One of the primary treatment modalities that is used as a Respiratory Therapist is oxygen therapy. Therefore, it is important to understand how much \(FiO_2\) we are giving our patients depending on what delivery system we are using. An oxygen delivery system is a device used to administer, regulate, and supplement oxygen to a patient in order to increase the arterial oxygenation. The amount of oxygen delivered to a patient is measured by \(FiO_2\), or the fraction of inspired oxygen, this article will serve to give the range of estimated \(FiO_2\) by each oxygen delivery device.

Hazards of Oxygen Therapy

Before beginning, it is important to note that oxygen therapy can put patients at risk for injury. Though side effects are rare, it is considered best practice to only use whatever amount of oxygen that is needed to maintain a \(S_pO_2\) that is greater than 90 unless otherwise noted by a physician or hospital policy.
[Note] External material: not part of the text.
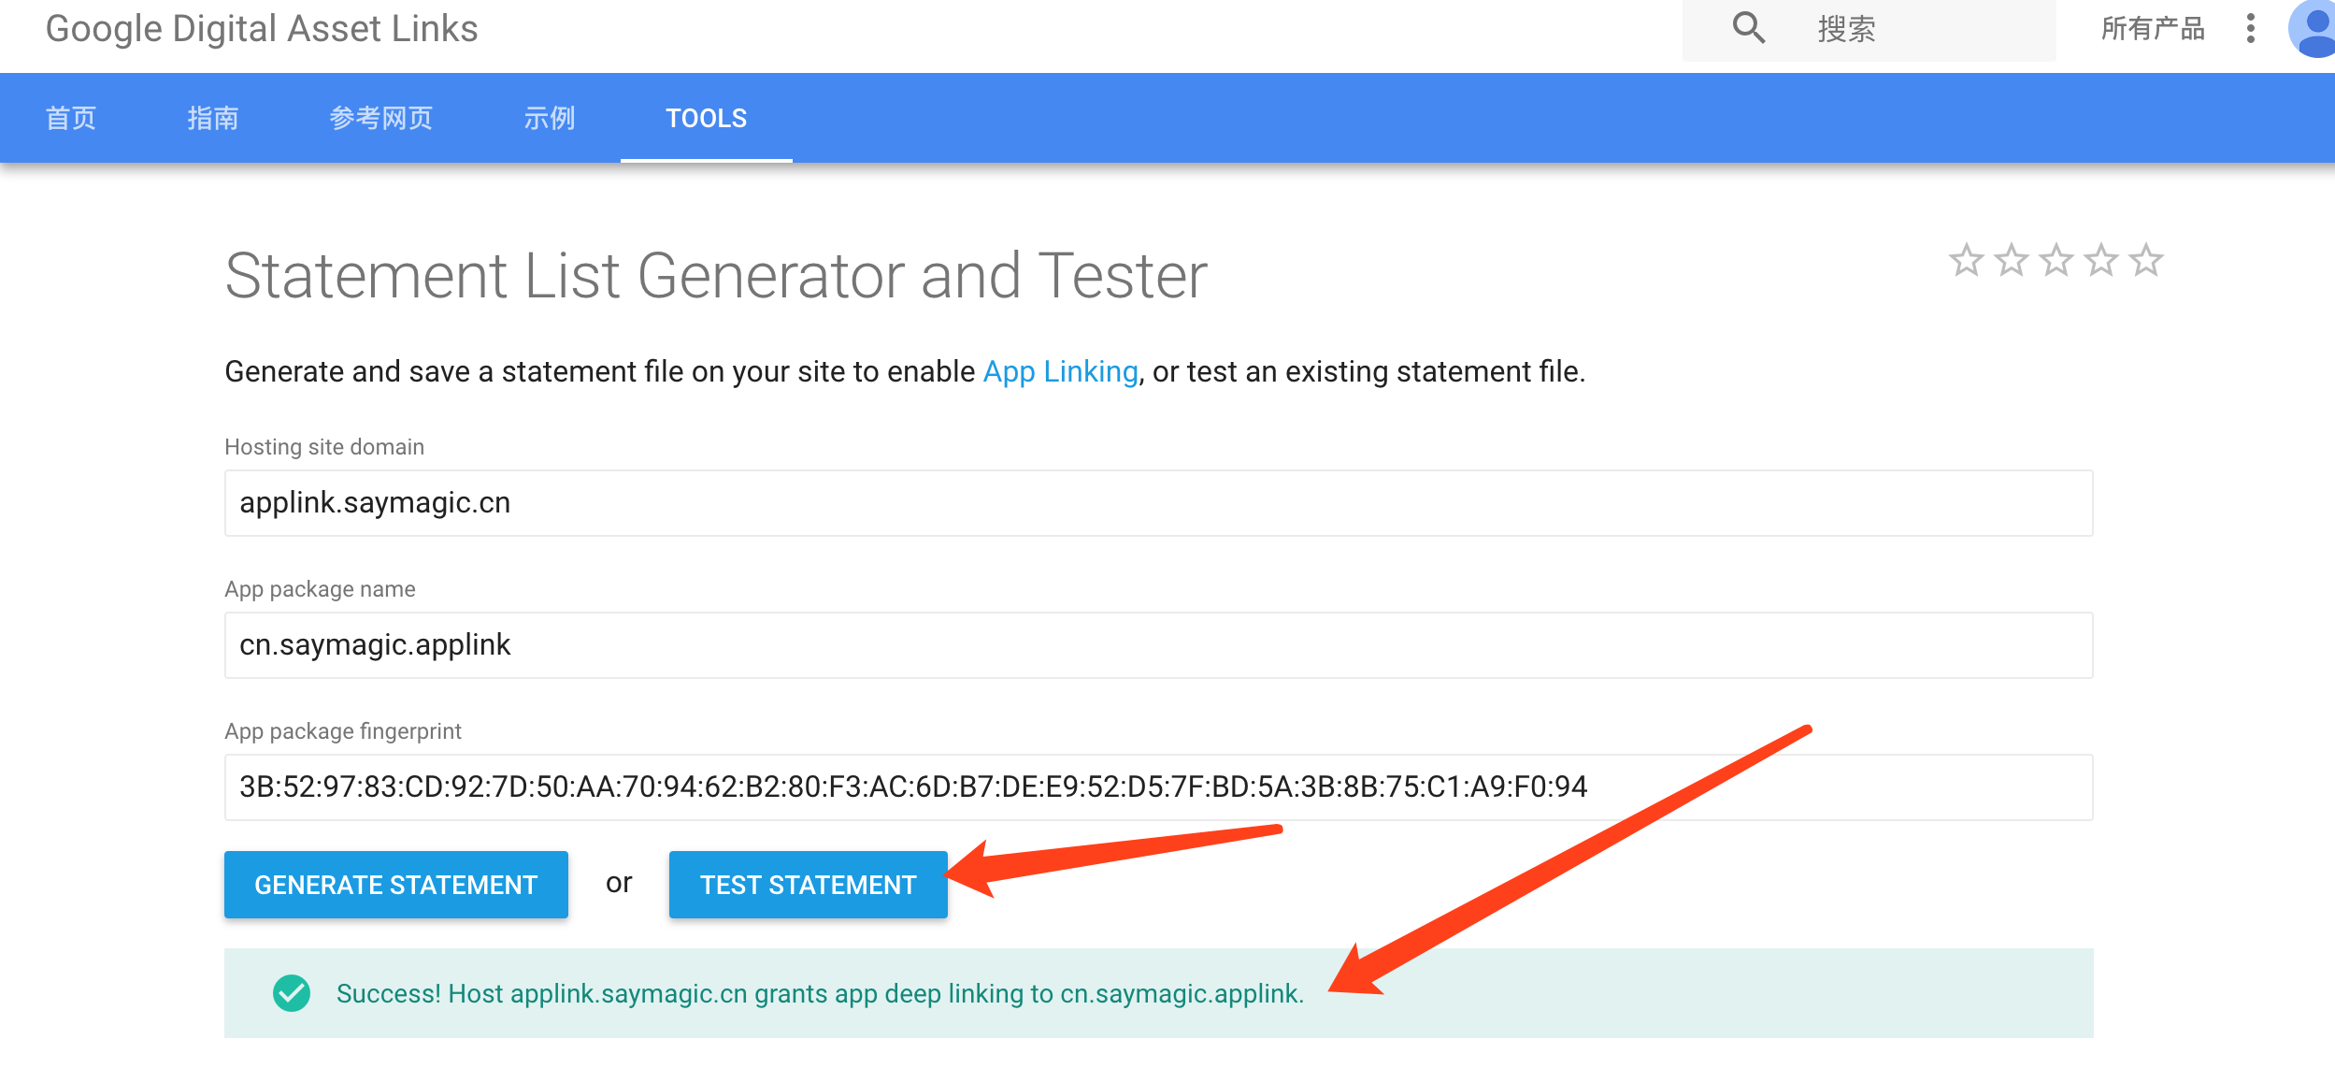Open the three-dot overflow menu
This screenshot has height=1068, width=2335.
point(2251,28)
Potential side effects of excessive oxygen use include but are not limited to:

Oxygen toxicity

Oxygen induced hypercapnia

Absorption atelectasis

Epistaxis

Other vasoconstrictive diseases(ie. stroke, blindness)

Low Flow Devices

Low flow oxygen delivery systems are considered open, which means that \(FiO_2\) calculations are not 100% accurate. The only way to get an accurate \(FiO_2\) is with the use of an oxygen sensor, as there are many factors that can both increase and decrease the amount of oxygen given.


Nasal Cannula

The nasal cannula is the most common oxygen delivery device used by patients both at home and in the hospital setting. Unless using a wide bore high flow nasal cannula, the flow rate on a nasal cannula should not exceed 6L/m. The formula to determine the \(FiO_2\) for a nasal cannula is\[FiO_2 = 20+(Flow Rate(L/m)\times4)\]


Or more simplified

1 L/m = 24%

2 L/m = 28%

3 L/m = 32%

4 L/m = 36%

5 L/m = 40%

6 L/m = 44%

Non-Rebreather Mask

A non-rebreather mask will give a patient, at a flow of 12-15L/m, a \(FiO_2\) of between 60% and 100%. This range is wide because of a number of factors which include the quality of the seal on the patient's face and the integrity of the one way valves.


Partial Rebreather Mask

This device is identical to a NRB with the exception that the one-way valves are removed from the mask. The flow should be set at 6-10 lpm. and the FiO2 is estimated at 40-70%.

High Flow Oxygen Devices

A high flow oxygen delivery system is defined as a device that produces an accurate \(FiO_2\) and meets or exceeds a patient's inspiratory flow demand.


Venturi Mask

The Venturi mask, or Venti mask, is an air entrainment device that can provide either 24%, 26%, 28%, 30%, 35%, 40%, or 50% \(FiO_2\). Although the flow rate on these devices are set between 3-15L/m(depending on the manufacturers recommendation), the actual flow delivered to the patient is much higher, but suffers from diminishing returns due to lower air entrainment. As a rule, the higher the \(FiO2\) delivered, the lower the flow delivered. The exact amount of flow can be calculated by finding the air to oxygen ratio using the magic box method. (I will add an explanation for this at a later time).

Aerosol Mask

The aerosol mask delivery system works in the same way as the Venturi mask except that the Venturi device is attached directly to the flow meter as well as a humidification reservoir. In addition, this device uses an adjustable \(FiO_2\) mechanism that can produce between 21%-100% \(FiO_2\). The set flow rate for this device is again dependant on manufacturers recommendation but is typically 10-15L/m. The same principle of total flow to patient applies as in the Venturi mask. A visual indication that total flow meets the patients demand is the presence of mist upon inhalation near the exhalation ports of the mask.